SOURCE PASSAGE:
>>>>>

By James Perry, Chancellor’s Professor; Director, IU American Democracy Project; Senior Scholar, IUPUI Center for Service and Learning

Perry

Reports about turnout for the recent Iraqi elections led me to reflect about experiences last fall in promoting student voting on IU campuses. News reports place Iraqi turnout at about 72 percent. Last fall’s U.S. elections produced the best turnout in a decade among voters 18 to 29, but participation reached only 52 percent.

Some may find comfort in these numbers, but I don’t. We achieved 52 percent youth participation in a highly competitive presidential election after more than $40 million was spent to mobilize the youth vote. When we look at youth participation in mid-term elections—consistently less than 30 percent—the results are more troubling for the health of our democracy.

Universities can and should do much more to transmit the values of democracy and citizenship. How would we do that? A campaign initiated last fall by Bloomington High School South sophomore Allison Lester offers some hints at what might be done. Allison proposed that teachers assign only election-related homework leading up to the election.

<<<<<

PROVIDED DATA:
>>>>>

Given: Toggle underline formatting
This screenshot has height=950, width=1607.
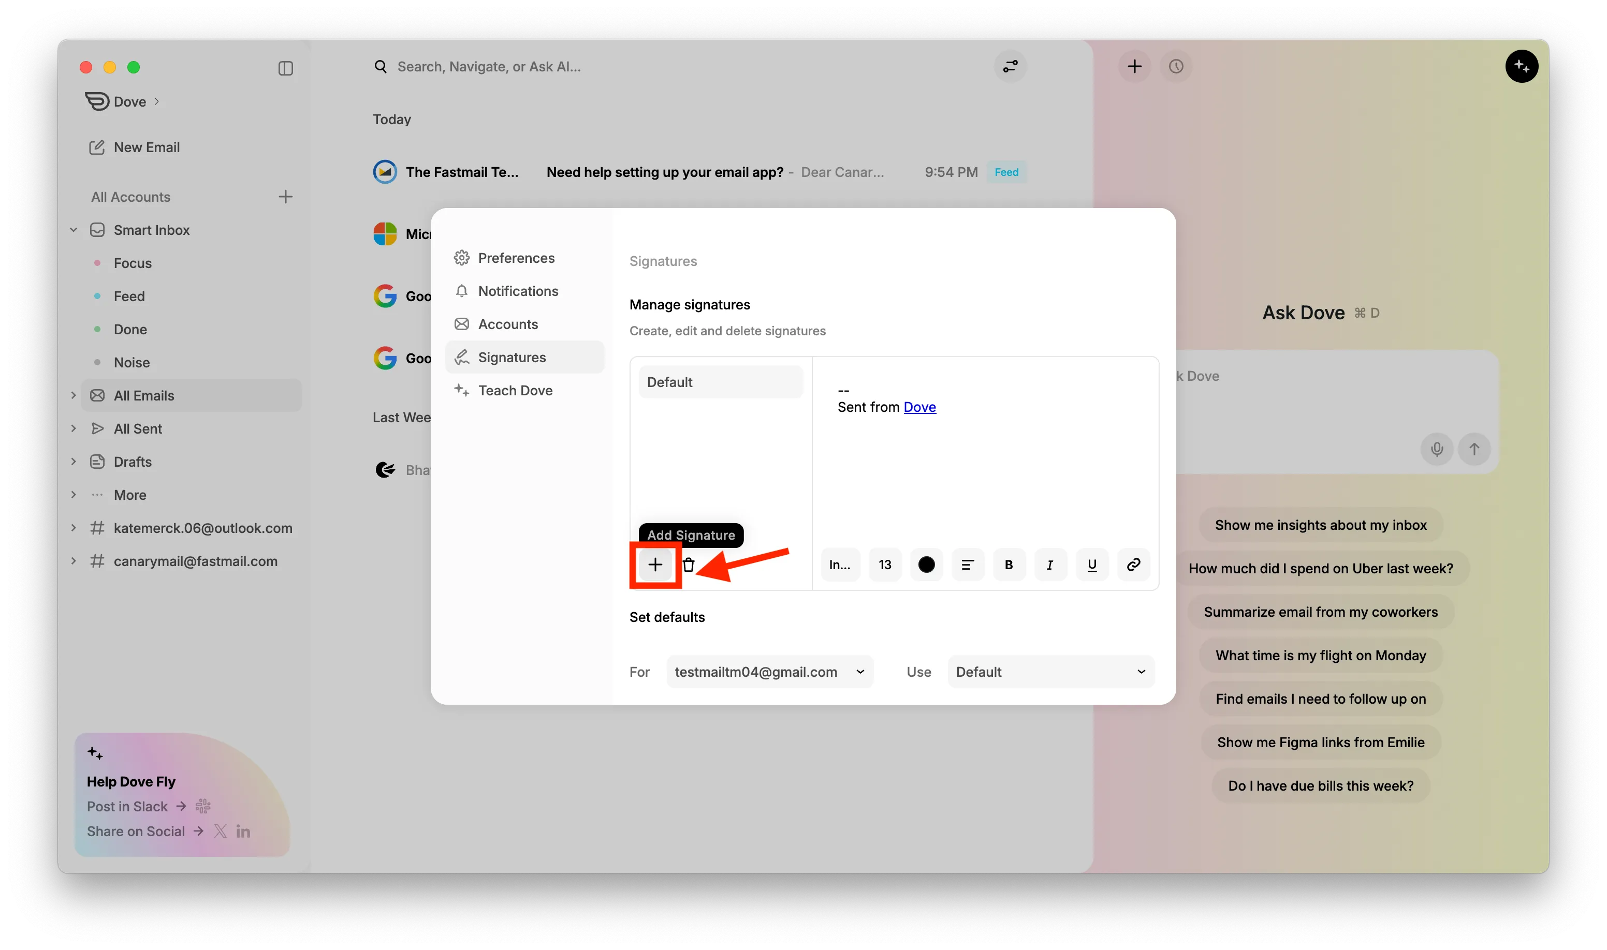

<<<<<

TASK INSTRUCTIONS:
- a) Translate this sentence from the youth voting essay into Spanish: "Universities can and should do much more to transmit the values of democracy and citizenship."
- b) Name every title or position held by the author according to the byline of the youth voting essay.
- c) Print everything in the youth voting essay from "Some may find" down to "of our democracy.".
The data comes from a different source than the text.

SOLUTIONS TO THE EXERCISE:
- a) Las universidades pueden y deben hacer mucho más para transmitir los valores de la democracia y la ciudadanía.

- b)
- Chancellor's Professor
- Director, IU American Democracy Project
- Senior Scholar, IUPUI Center for Service and Learning

- c)
Some may find comfort in these numbers, but I don’t. We achieved 52 percent youth participation in a highly competitive presidential election after more than $40 million was spent to mobilize the youth vote. When we look at youth participation in mid-term elections—consistently less than 30 percent—the results are more troubling for the health of our democracy.